Nach Über­que­rung der Spree wird der Land­straße auf dem beglei­ten­den Rad­weg gefolgt für ein­ein­halb Kilo­me­ter, danach abge­bo­gen in die Auen und dem Ver­lauf der Spree sehr direkt gefolgt auf Wie­sen­we­gen und Pfa­den bis zur Ein­mün­dung des Bret­ter­schen Gra­bens.
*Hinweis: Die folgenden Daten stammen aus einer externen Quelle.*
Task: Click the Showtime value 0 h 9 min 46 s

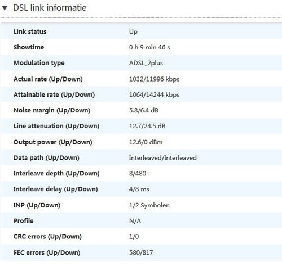Action: pos(149,47)
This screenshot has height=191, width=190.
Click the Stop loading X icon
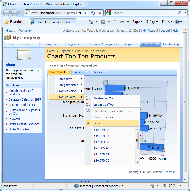click(100, 13)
Ab hier wird dem schö­nen Wan­der­weg ent­lang des Gra­bens gefolgt, der sich über gut zwei Kilo­me­ter Länge inklu­sive zweier Stra­ßen­que­run­gen durch Erkner hin­durch erstreckt bis in den Rat­haus­park am Däme­ritz­see. Über die Fried­rich­straße und die Bahn­hof­straße wird abschlie­ßend das Ziel am Bahn­hof Erkner erreicht.